TASK PROMPT: Revise the Helmericks v. Hotter opinion from "Clarence J. Helmericks, Jr., Reece" to "to the court.", changing "action" to "lawsuit".

SUPPLIED PASSAGE:
┄┄┄┄┄┄┄┄┄┄┄┄┄┄┄┄┄┄┄┄
Helmericks v. Hotter

492 P.2d 85 | Colo. Ct. App. | 1971

492 P.2d 85 (1971)

Clarence J. HELMERICKS, Jr., et al., Plaintiffs in Error,
v.
Joseph A. HOTTER and Alois F. Hotter, Defendants in Error.

No. 71-256, (Supreme Court No. 24422.)

Colorado Court of Appeals, Div. II.

November 23, 1971.
Rehearing Denied December 14, 1971.

*86 Winner, Berge, Martin & Clark, Denver, Parga, Dyer & Buck, Cortez, for plaintiffs in error.

Hamilton & Hamilton, Durango, for defendants in error.

Selected for Official Publication.

DUFFORD, Judge.

This case was transferred from the Supreme Court pursuant to statute.

Clarence J. Helmericks, Jr., Reece Dunaway, and the Helmericks Corporation (hereinafter referred to as ("Optionees") brought this action against Joseph and Alois Hotter ("Optionors") to enforce the continuation of certain extension provisions relating to an option contract for the purchase of land. Trial was to the court.

The subject option extension contract was preceded by an agreement dated October 16, 1962. In the 1962 contract, the optionors agreed to sell optionees a certain tract of land, and also granted the optionees an option to purchase a second tract. The option to purchase the second tract was to be effective until October 16, 1967. A second contract was executed December 16, 1966, and it is this contract which is the subject of this appeal. In the second contract, the parties expressly agreed that the optionees were "given and granted to and until December 15, 1970 within which to exercise" the 1962 option as modified. In exchange for such extension of their option rights, the optionees agreed as follows:

"Second parties hereto do hereby expressly agree to pay to first parties the sum of One Thousand Dollars ($1,000.00) on or before December 15, 1967, and a further sum of One Thousand Dollars ($1,000.00) on or before December 15, 1968, and a further sum of One Thousand Dollars ($1,000.00) on or before December 15, 1969 as consideration for the extension of the option * * *."

The first payment was properly paid. The optionees failed to make the second payment by the due date of December 15, 1968, but tendered both the second and third payments within sixty days of that date. Both of these payments remain within the registry of the trial court. Because the second payment was not paid when due, the optionors declared the option agreement terminated.

After consideration of the agreements involved and the above events, the trial court entered judgment for optionors on the basis that optionees' failure to pay the second of three payments referred to in the option extension contract on the precise day when due constituted (1) a substantial breach of the agreement, thereby permitting rescission by the optionors, and *87 (2) a failure to meet a condition precedent to the optionors' obligation to extend the option beyond the first of the three yearly terms provided for in the extension.
┄┄┄┄┄┄┄┄┄┄┄┄┄┄┄┄┄┄┄┄
Pointing data for screenshots:
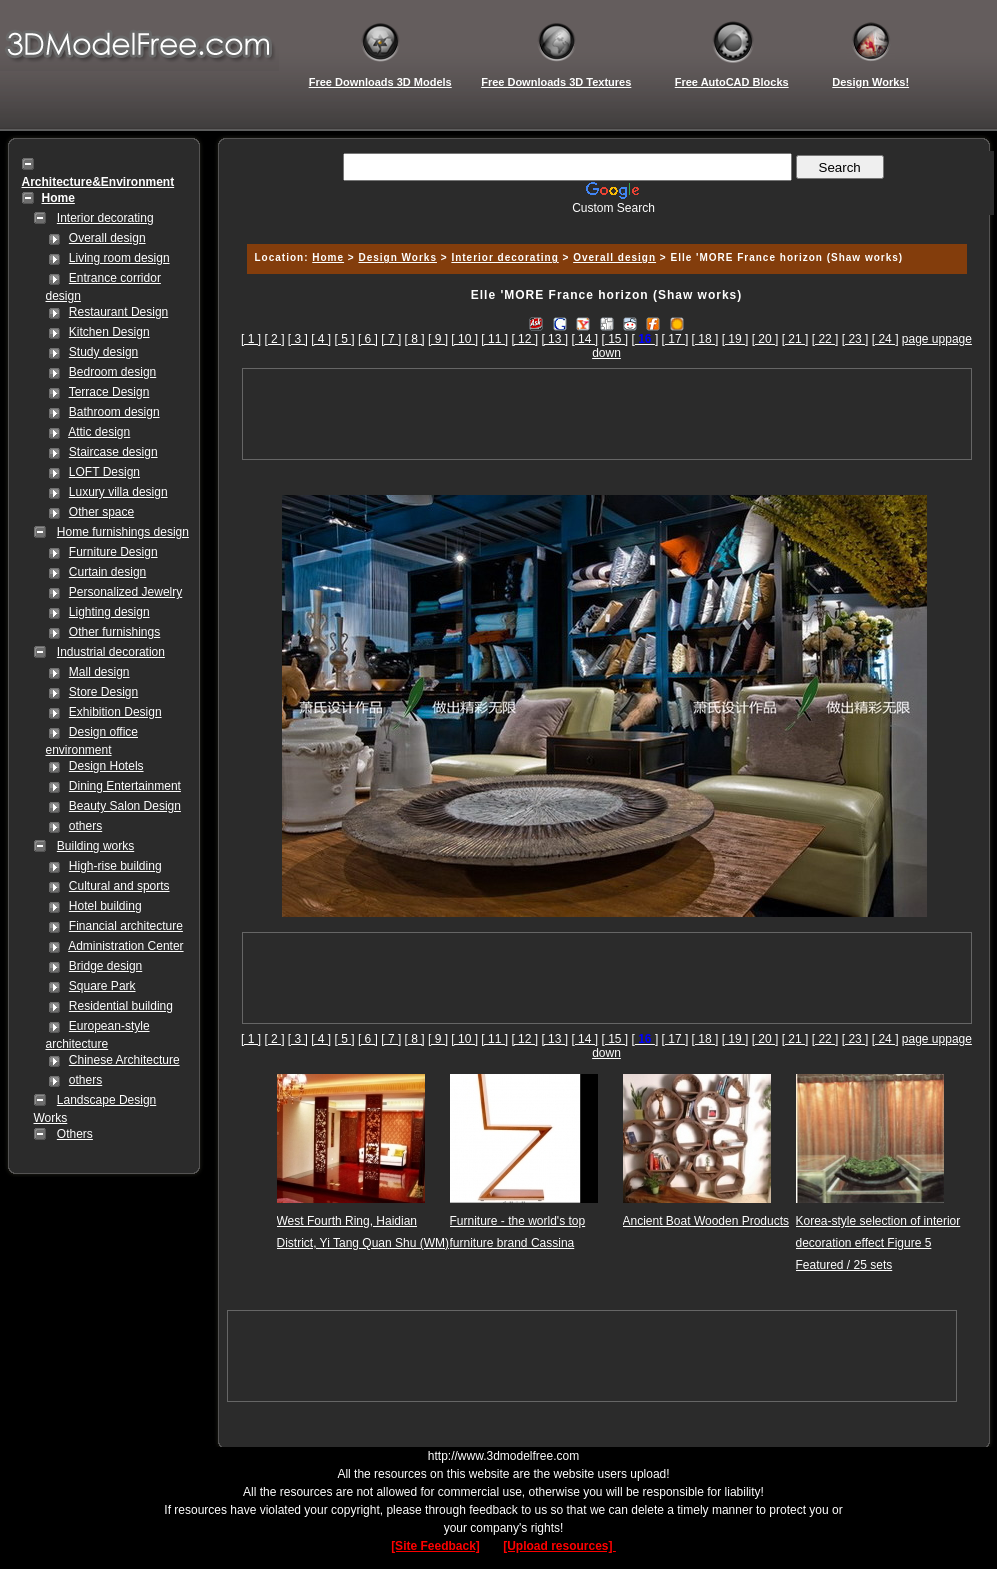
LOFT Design (104, 472)
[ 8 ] (415, 339)
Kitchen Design (109, 332)
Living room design (119, 258)
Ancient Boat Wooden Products (706, 1221)
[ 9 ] (438, 339)
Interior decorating (105, 218)
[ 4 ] (321, 339)
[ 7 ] (391, 339)
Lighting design (109, 612)
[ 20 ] (765, 339)
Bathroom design (114, 412)
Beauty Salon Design (125, 806)
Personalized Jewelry (125, 592)
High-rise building (115, 866)
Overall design (107, 238)
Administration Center (125, 946)
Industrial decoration (111, 652)
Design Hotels (106, 766)
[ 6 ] (368, 339)
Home (328, 257)
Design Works (397, 257)
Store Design (103, 692)
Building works (95, 846)
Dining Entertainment (125, 786)
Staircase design (113, 452)
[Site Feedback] (435, 1546)
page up (923, 339)
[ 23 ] (855, 339)
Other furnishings (114, 632)
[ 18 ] (705, 339)
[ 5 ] (345, 339)
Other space (101, 512)
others (85, 826)
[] (645, 339)
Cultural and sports (119, 886)
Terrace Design (109, 392)
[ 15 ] (614, 339)
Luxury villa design (118, 492)
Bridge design (105, 966)
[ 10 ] (464, 339)
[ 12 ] (524, 339)
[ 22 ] (825, 339)
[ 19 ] (735, 339)
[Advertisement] (604, 222)
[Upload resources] (559, 1546)
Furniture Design (113, 552)
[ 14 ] (584, 339)
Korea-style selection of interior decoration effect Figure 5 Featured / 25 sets (878, 1243)
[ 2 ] (274, 339)
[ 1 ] (251, 339)
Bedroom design (112, 372)
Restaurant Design (118, 312)
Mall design (99, 672)
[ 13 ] (554, 339)
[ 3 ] (298, 339)
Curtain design (107, 572)
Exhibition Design (115, 712)
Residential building (121, 1006)
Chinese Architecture (124, 1060)
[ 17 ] (675, 339)
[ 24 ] (885, 339)
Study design (103, 352)
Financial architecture (126, 926)
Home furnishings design (123, 532)
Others (75, 1134)
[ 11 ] (494, 339)
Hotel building (105, 906)
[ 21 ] (795, 339)
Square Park (102, 986)
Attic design (99, 432)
┄┄┄┄┄┄┄┄┄┄┄┄┄┄┄┄┄┄┄┄
THE ANSWER:
Clarence J. Helmericks, Jr., Reece Dunaway, and the Helmericks Corporation (hereinafter referred to as ("Optionees") brought this lawsuit against Joseph and Alois Hotter ("Optionors") to enforce the continuation of certain extension provisions relating to an option contract for the purchase of land. Trial was to the court.